YOUR TASKS:
1. Reproduce the portion of the passage on coronary heart disease from "Figure 4: Admissions" up to and including "remember it well.".
2. According to the passage on coronary heart disease, in what year was the MONICA project set up?
3. Carry the passage on coronary heart disease forward from its final sentence, matching its formal tone.

Segment Start: SOURCE DOCUMENT

Figure 3: CHD findings at autopsy in young US soldiers killed in wars

The clinical consequences of CHD were diminishing at the same time, as judged by the decline of admissions to hospital on account of sudden onset of MI.

Figure 4: Admissions to hospital in the USA on account of MI

It is interesting to note that the decline was slightly earlier in the younger age-group (<65). This suggests a cohort effect – exposure to the cause was lower or modulated in those born later.

It is also interesting to note that CHD became a milder disease during the years after about 1970, and this is born out by doctors such as myself who were in clinical practice at that time.

Figure 5: Inpatient death rate following admission for MI, USA

The milder nature of CHD can be seen in the rapid reduction in hospital mortality rate. It is remarkable now to imagine a 37% mortality rate for those admitted on account of MI in the years slightly before and after 1970. This high mortality rate was also recorded in the UK literature at the time, and I remember it well.

And so putting together Figures 3, 4 and 5, we can see that there has been a major reduction of CHD, judging from autopsy and clinical data, a major decline in the incidence of MI, and also a major  decline in the case-fatality rate of those admitted to hospital on account of MI. The result is a major reduction of overall death rate from CHD. These were also the findings of the long-term MONICA project, set up in 1973 to try to find an answer to the mysterious decline in deaths from CHD.

Segment End: SOURCE DOCUMENT
Segment Start: MATERIAL SUPPLIED

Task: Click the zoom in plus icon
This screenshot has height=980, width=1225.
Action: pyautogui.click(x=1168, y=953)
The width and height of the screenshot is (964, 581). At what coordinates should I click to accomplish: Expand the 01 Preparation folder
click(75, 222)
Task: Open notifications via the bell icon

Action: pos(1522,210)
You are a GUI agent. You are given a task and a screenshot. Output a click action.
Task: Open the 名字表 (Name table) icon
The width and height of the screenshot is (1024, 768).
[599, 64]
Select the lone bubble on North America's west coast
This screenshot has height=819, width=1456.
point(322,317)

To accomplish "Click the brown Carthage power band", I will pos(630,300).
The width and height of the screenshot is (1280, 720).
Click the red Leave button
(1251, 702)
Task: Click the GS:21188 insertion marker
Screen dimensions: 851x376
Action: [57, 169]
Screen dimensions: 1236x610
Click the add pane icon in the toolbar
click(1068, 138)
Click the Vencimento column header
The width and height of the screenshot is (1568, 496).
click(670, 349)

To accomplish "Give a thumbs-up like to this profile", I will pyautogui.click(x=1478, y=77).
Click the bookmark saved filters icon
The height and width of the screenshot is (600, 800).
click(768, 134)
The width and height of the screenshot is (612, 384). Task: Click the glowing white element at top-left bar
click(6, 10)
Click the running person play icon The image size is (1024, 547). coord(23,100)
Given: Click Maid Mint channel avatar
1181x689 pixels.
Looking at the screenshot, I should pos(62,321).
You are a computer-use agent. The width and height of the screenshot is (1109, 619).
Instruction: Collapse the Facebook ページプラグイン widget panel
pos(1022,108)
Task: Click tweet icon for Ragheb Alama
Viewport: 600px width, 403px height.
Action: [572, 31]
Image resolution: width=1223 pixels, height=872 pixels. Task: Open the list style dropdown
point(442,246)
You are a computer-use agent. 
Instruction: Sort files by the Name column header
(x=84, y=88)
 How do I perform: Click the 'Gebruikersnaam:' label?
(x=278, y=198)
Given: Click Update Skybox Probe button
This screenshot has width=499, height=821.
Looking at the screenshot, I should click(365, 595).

Segment End: MATERIAL SUPPLIED

TASK-BY-TASK OUTPUTS:
1.
Figure 4: Admissions to hospital in the USA on account of MI

It is interesting to note that the decline was slightly earlier in the younger age-group (<65). This suggests a cohort effect – exposure to the cause was lower or modulated in those born later.

It is also interesting to note that CHD became a milder disease during the years after about 1970, and this is born out by doctors such as myself who were in clinical practice at that time.

Figure 5: Inpatient death rate following admission for MI, USA

The milder nature of CHD can be seen in the rapid reduction in hospital mortality rate. It is remarkable now to imagine a 37% mortality rate for those admitted on account of MI in the years slightly before and after 1970. This high mortality rate was also recorded in the UK literature at the time, and I remember it well.

2. 1973

3.
It is very important that in their paper Dalen and colleagues recognise that there was a true epidemic of CHD - that there was a sudden onset, a peak and then a rapid decline. It would be a great contribution to knowledge and research if the epidemic were to be acknowledged generally. There are however many “epidemic deniers”, who assume that CHD has always been present.  This means that they need not consider its emergence, but this is clearly very important if we want to understand its decline. Those who deny the epidemic of CHD are obviously completely ignorant of the very clear data.

There have been reports of arterial disease being found in Egyptian mummies. Although this has given apparent justification to the epidemic deniers, it is not the same thing as CHD and it must not imply that CHD has been continuous during the past 4000 years.. There is no reason to assume that there has been only one epidemic of CHD in recent years and particularly in the distant past.

Figure 6: The 20th century epidemic of CHD in the UK

The observation of an epidemic is clear. The next stage is speculative, to consider possible causes, to produce hypotheses that can be tested by continuing research.

This will best be developed in another post.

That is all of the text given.